Extract:
= Beginning of Section =
WEST LAFAYETTE, Ind. - Open up a pint of strawberries from the grocery store, and more often than not you'll find a fuzzy berry or two in the mix. A blast of chlorine dioxide gas, however, promises to not only keep those berries fuzz-free, but also to kill off harmful bacteria living on their surface more efficiently than methods currently used by the food industry, say Purdue University researchers.
"Strawberries are tricky," said Rich Linton, professor of food science and one of the leaders of the current study on decontaminating strawberries. "They're notoriously difficult to clean, and their surface composition actually encourages bugs to grow."
Those bugs can include potentially lethal bacteria, such as E. coli, as well as viruses including hepatitis A, which caused an outbreak linked to frozen strawberries in 1996.
"The issue with strawberries is that they're easily contaminated," Linton said. "They're grown in close association with soil, where they may pick up pathogens such as E. coil from manure-based fertilizers, and they're hand-picked, providing another avenue for contamination."
= End of Section =
Supplied data:
= Beginning of Section =
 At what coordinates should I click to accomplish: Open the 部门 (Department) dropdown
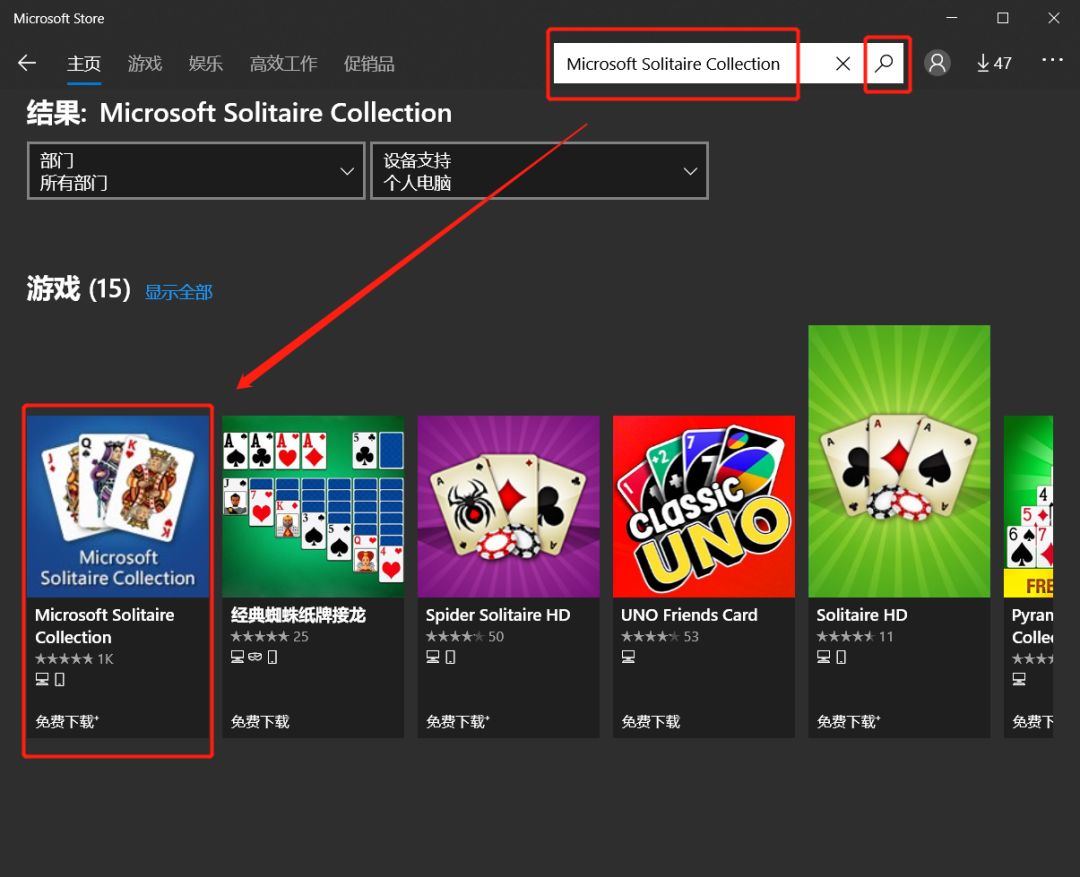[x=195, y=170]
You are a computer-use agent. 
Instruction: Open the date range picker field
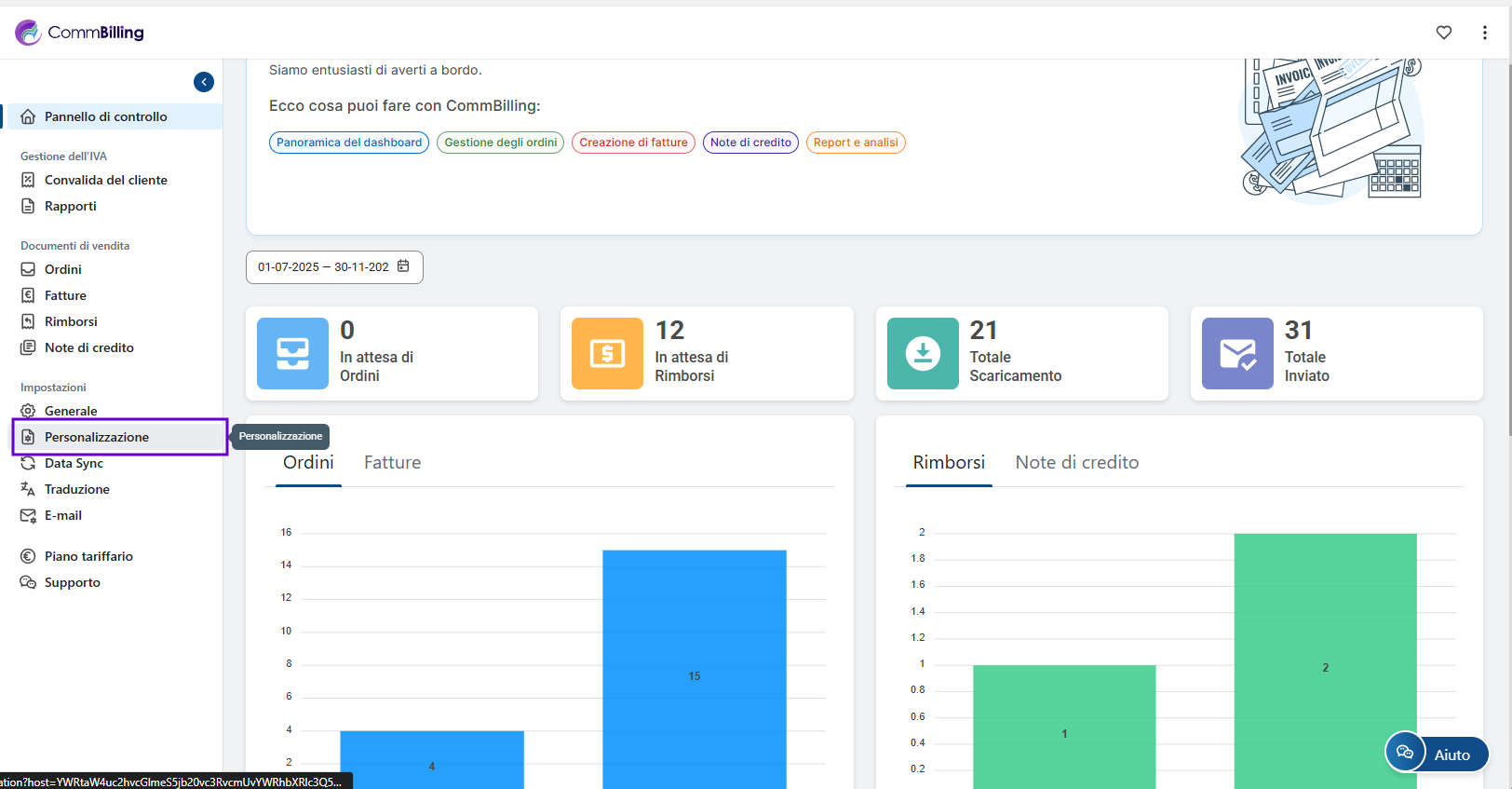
= End of Section =
Instructions to follow:
Retype the strawberry article in full, word for word. Rely on the strawberry article alone.

Output below:
WEST LAFAYETTE, Ind. - Open up a pint of strawberries from the grocery store, and more often than not you'll find a fuzzy berry or two in the mix. A blast of chlorine dioxide gas, however, promises to not only keep those berries fuzz-free, but also to kill off harmful bacteria living on their surface more efficiently than methods currently used by the food industry, say Purdue University researchers.
"Strawberries are tricky," said Rich Linton, professor of food science and one of the leaders of the current study on decontaminating strawberries. "They're notoriously difficult to clean, and their surface composition actually encourages bugs to grow."
Those bugs can include potentially lethal bacteria, such as E. coli, as well as viruses including hepatitis A, which caused an outbreak linked to frozen strawberries in 1996.
"The issue with strawberries is that they're easily contaminated," Linton said. "They're grown in close association with soil, where they may pick up pathogens such as E. coil from manure-based fertilizers, and they're hand-picked, providing another avenue for contamination."